- _Your objective_
What follows is a set of entries; retype all of them exactly.

- _Data shown_
◆ ◆ ◆ ◆ ◆ ◆ ◆

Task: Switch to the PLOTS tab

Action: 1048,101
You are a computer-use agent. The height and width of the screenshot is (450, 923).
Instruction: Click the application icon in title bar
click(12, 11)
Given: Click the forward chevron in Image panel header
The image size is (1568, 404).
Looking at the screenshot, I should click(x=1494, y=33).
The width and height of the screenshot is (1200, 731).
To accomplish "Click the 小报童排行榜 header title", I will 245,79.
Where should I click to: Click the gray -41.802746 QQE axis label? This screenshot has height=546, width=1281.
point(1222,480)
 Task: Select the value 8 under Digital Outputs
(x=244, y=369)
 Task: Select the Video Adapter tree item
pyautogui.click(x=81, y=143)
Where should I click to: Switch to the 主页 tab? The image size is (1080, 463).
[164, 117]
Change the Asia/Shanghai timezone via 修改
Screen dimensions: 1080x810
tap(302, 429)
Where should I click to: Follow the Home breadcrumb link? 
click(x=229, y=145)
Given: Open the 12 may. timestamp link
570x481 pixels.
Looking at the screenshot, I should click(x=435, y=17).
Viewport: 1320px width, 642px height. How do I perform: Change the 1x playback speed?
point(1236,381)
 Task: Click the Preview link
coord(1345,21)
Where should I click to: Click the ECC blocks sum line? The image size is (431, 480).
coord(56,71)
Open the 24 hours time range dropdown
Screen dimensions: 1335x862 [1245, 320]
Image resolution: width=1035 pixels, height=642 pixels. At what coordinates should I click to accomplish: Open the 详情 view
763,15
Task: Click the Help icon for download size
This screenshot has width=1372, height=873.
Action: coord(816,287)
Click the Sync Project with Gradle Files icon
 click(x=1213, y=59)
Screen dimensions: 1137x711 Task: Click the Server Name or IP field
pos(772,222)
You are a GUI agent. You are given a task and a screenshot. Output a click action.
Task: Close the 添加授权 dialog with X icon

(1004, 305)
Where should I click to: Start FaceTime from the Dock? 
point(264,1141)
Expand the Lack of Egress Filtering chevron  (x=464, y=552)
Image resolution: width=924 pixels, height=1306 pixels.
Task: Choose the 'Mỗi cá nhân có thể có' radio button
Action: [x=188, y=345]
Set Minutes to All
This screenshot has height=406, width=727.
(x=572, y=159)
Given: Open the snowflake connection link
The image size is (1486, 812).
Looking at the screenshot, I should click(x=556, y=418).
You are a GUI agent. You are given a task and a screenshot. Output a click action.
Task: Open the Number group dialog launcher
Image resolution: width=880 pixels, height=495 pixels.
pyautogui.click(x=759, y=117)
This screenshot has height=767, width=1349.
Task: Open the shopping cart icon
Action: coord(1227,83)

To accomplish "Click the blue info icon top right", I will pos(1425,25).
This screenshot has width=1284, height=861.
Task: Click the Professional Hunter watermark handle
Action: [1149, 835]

◆ ◆ ◆ ◆ ◆ ◆ ◆

- _Response to the exercise_
Task: Switch to the PLOTS tab

Action: 1048,101
You are a computer-use agent. The height and width of the screenshot is (450, 923).
Instruction: Click the application icon in title bar
click(12, 11)
Given: Click the forward chevron in Image panel header
The image size is (1568, 404).
Looking at the screenshot, I should click(x=1494, y=33).
The width and height of the screenshot is (1200, 731).
To accomplish "Click the 小报童排行榜 header title", I will 245,79.
Where should I click to: Click the gray -41.802746 QQE axis label? This screenshot has height=546, width=1281.
point(1222,480)
 Task: Select the value 8 under Digital Outputs
(x=244, y=369)
 Task: Select the Video Adapter tree item
pyautogui.click(x=81, y=143)
Where should I click to: Switch to the 主页 tab? The image size is (1080, 463).
[164, 117]
Change the Asia/Shanghai timezone via 修改
Screen dimensions: 1080x810
tap(302, 429)
Where should I click to: Follow the Home breadcrumb link? 
click(x=229, y=145)
Given: Open the 12 may. timestamp link
570x481 pixels.
Looking at the screenshot, I should click(x=435, y=17).
Viewport: 1320px width, 642px height. How do I perform: Change the 1x playback speed?
point(1236,381)
 Task: Click the Preview link
coord(1345,21)
Where should I click to: Click the ECC blocks sum line? The image size is (431, 480).
coord(56,71)
Open the 24 hours time range dropdown
Screen dimensions: 1335x862 [1245, 320]
Image resolution: width=1035 pixels, height=642 pixels. At what coordinates should I click to accomplish: Open the 详情 view
763,15
Task: Click the Help icon for download size
This screenshot has width=1372, height=873.
Action: coord(816,287)
Click the Sync Project with Gradle Files icon
 click(x=1213, y=59)
Screen dimensions: 1137x711 Task: Click the Server Name or IP field
pos(772,222)
You are a GUI agent. You are given a task and a screenshot. Output a click action.
Task: Close the 添加授权 dialog with X icon

(1004, 305)
Where should I click to: Start FaceTime from the Dock? 
point(264,1141)
Expand the Lack of Egress Filtering chevron  (x=464, y=552)
Image resolution: width=924 pixels, height=1306 pixels.
Task: Choose the 'Mỗi cá nhân có thể có' radio button
Action: [x=188, y=345]
Set Minutes to All
This screenshot has height=406, width=727.
(x=572, y=159)
Given: Open the snowflake connection link
The image size is (1486, 812).
Looking at the screenshot, I should click(x=556, y=418).
You are a GUI agent. You are given a task and a screenshot. Output a click action.
Task: Open the Number group dialog launcher
Image resolution: width=880 pixels, height=495 pixels.
pyautogui.click(x=759, y=117)
This screenshot has height=767, width=1349.
Task: Open the shopping cart icon
Action: coord(1227,83)

To accomplish "Click the blue info icon top right", I will pos(1425,25).
This screenshot has width=1284, height=861.
Task: Click the Professional Hunter watermark handle
Action: [1149, 835]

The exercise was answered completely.